Absolute Zero: Reinforced Self-play Reasoning with Zero Data

📄 arXiv: 2505.03335v3 📥 PDF

作者: Andrew Zhao, Yiran Wu, Yang Yue, Tong Wu, Quentin Xu, Yang Yue, Matthieu Lin, Shenzhi Wang, Qingyun Wu, Zilong Zheng, Gao Huang

分类: cs.LG, cs.AI, cs.CL

发布日期: 2025-05-06 (更新: 2025-10-16)


💡 一句话要点

提出Absolute Zero以解决无数据强化学习中的推理问题

🎯 匹配领域: 支柱二:RL算法与架构 (RL & Architecture) 支柱九:具身大模型 (Embodied Foundation Models)

关键词: 强化学习 自我学习 推理能力 无监督学习 代码执行 任务生成 人工智能 模型自适应

📋 核心要点

  1. 现有的零设置RLVR方法依赖于人工策划的数据,限制了其长期扩展性和适应性。
  2. 本文提出的Absolute Zero范式允许模型在没有外部数据的情况下,自主生成和解决任务,从而提升推理能力。
  3. AZR在编码和数学推理任务上表现出色,超越了依赖数万条人工示例的现有模型,展示了其广泛的适用性。

📝 摘要(中文)

强化学习与可验证奖励(RLVR)在提升大型语言模型推理能力方面展现出潜力。

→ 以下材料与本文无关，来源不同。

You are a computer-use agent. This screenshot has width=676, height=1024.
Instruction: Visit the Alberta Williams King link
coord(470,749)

现有的零设置RLVR方法依赖于人工策划的问题和答案进行训练,缺乏高质量的人工示例限制了其长期扩展性。为了解决这一问题,本文提出了一种新的RLVR范式Absolute Zero,允许模型在没有外部数据的情况下,自主提出任务以最大化学习进展,并通过解决这些任务来提升推理能力。我们引入了Absolute Zero Reasoner(AZR),该系统通过代码执行器自我进化训练课程和推理能力,验证提出的代码推理任务和答案,成为可验证奖励的统一来源。AZR在编码和数学推理任务上实现了SOTA性能,超越了依赖大量人工策划示例的现有模型。

🔬 方法详解

问题定义:本文旨在解决现有零设置RLVR方法对人工数据的依赖问题,限制了模型的学习能力和扩展性。

核心思路:提出Absolute Zero范式,允许模型自主生成任务并通过解决这些任务来提升自身的推理能力,完全不依赖外部数据。

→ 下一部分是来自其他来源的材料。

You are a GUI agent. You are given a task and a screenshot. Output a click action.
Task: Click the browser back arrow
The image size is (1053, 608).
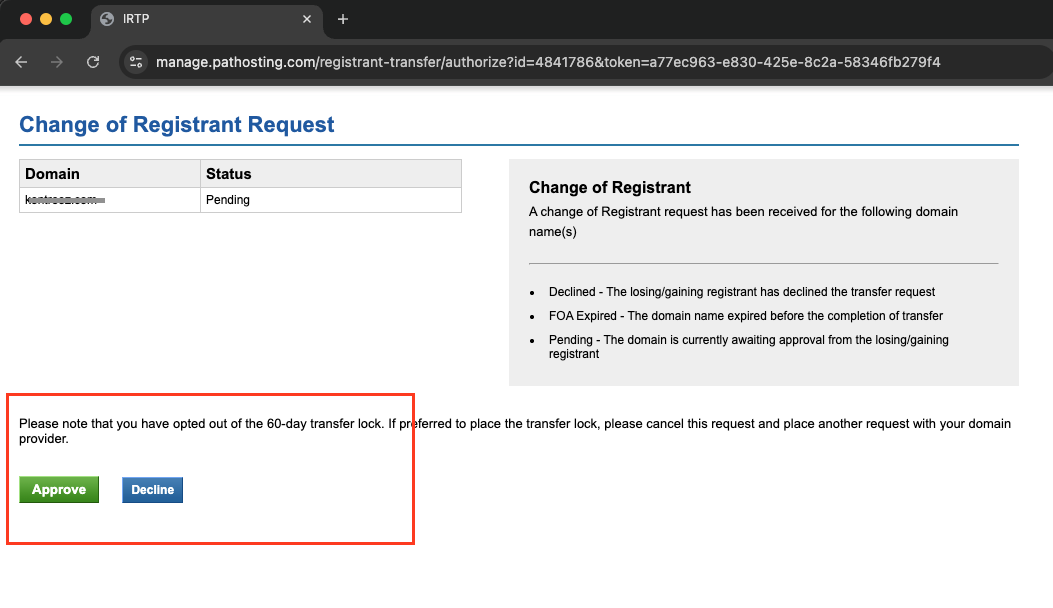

技术框架:AZR系统包含任务生成模块、代码执行器和验证模块,模型通过自我进化的方式不断优化训练课程和推理能力。

关键创新:AZR的最大创新在于其完全不依赖外部数据的学习方式,通过自我生成和验证任务来实现学习,区别于传统方法依赖人工策划示例。

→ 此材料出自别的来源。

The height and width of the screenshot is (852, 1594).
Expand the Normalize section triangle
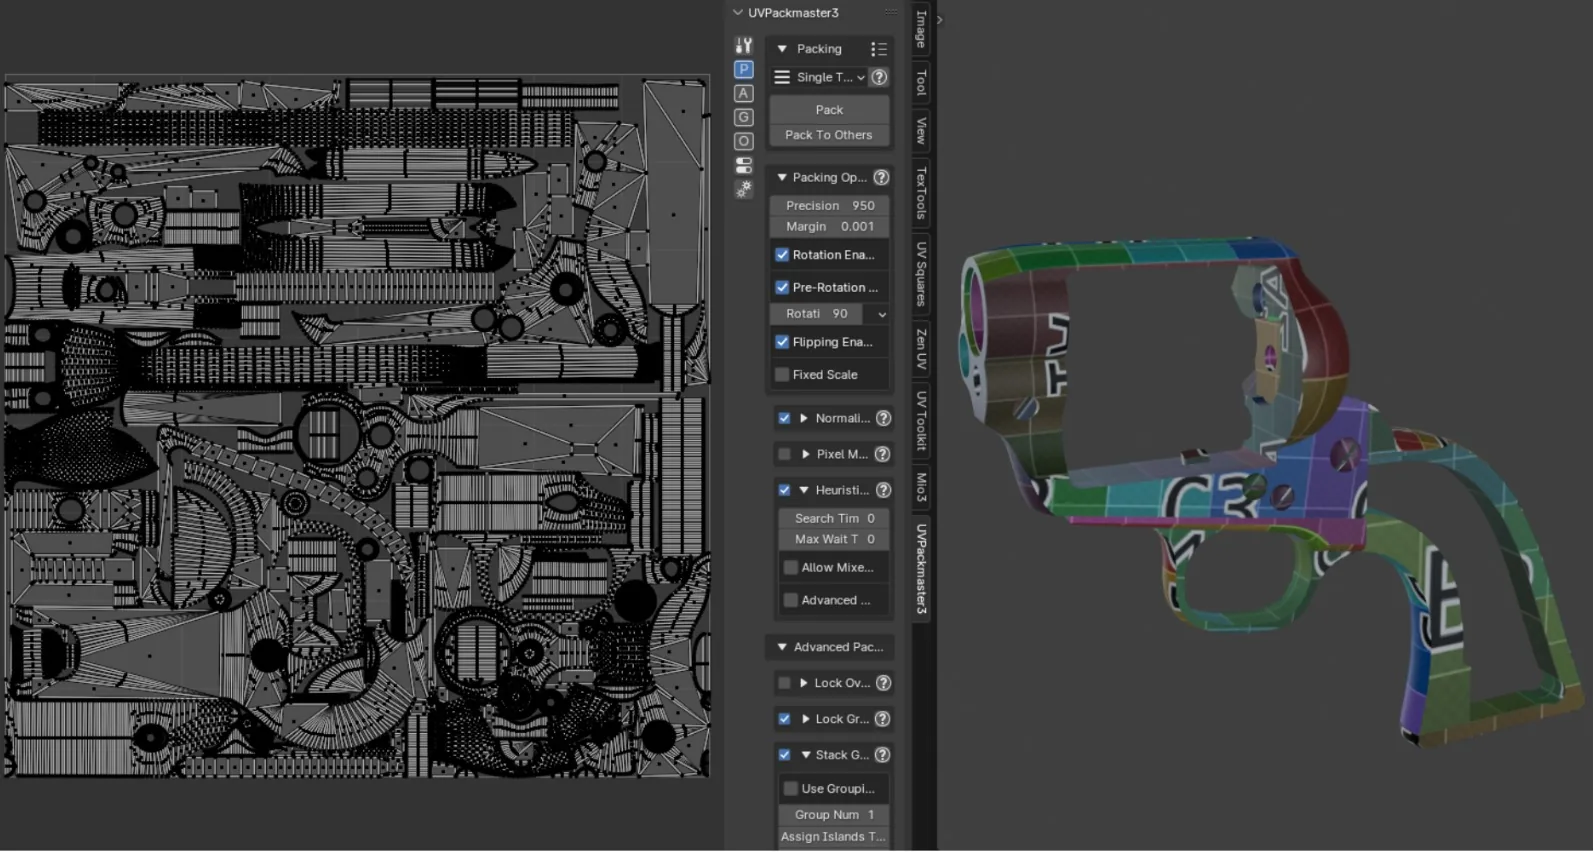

关键设计:AZR使用特定的损失函数来优化任务生成和验证过程,网络结构设计上兼容多种模型规模,确保其在不同任务上的适应性和性能。

📊 实验亮点

AZR在编码和数学推理任务上实现了SOTA性能,显著超越了依赖数万条人工策划示例的现有模型,展示了在无数据学习环境下的强大能力和灵活性。

🎯 应用场景

该研究的潜在应用领域包括自动化编程、智能问答系统和复杂问题解决等。通过自主学习和推理,AZR能够在没有人工干预的情况下不断提升其能力,具有广泛的实际价值和未来影响。

📄 摘要(原文)

Reinforcement learning with verifiable rewards (RLVR) has shown promise in enhancing the reasoning capabilities of large language models by learning directly from outcome-based rewards. Recent RLVR works that operate under the zero setting avoid supervision in labeling the reasoning process, but still depend on manually curated collections of questions and answers for training. The scarcity of high-quality, human-produced examples raises concerns about the long-term scalability of relying on human supervision, a challenge already evident in the domain of language model pretraining. Furthermore, in a hypothetical future where AI surpasses human intelligence, tasks provided by humans may offer limited learning potential for a superintelligent system. To address these concerns, we propose a new RLVR paradigm called Absolute Zero, in which a single model learns to propose tasks that maximize its own learning progress and improves reasoning by solving them, without relying on any external data. Under this paradigm, we introduce the Absolute Zero Reasoner (AZR), a system that self-evolves its training curriculum and reasoning ability by using a code executor to both validate proposed code reasoning tasks and verify answers, serving as an unified source of verifiable reward to guide open-ended yet grounded learning. Despite being trained entirely without external data, AZR achieves overall SOTA performance on coding and mathematical reasoning tasks, outperforming existing zero-setting models that rely on tens of thousands of in-domain human-curated examples. Furthermore, we demonstrate that AZR can be effectively applied across different model scales and is compatible with various model classes.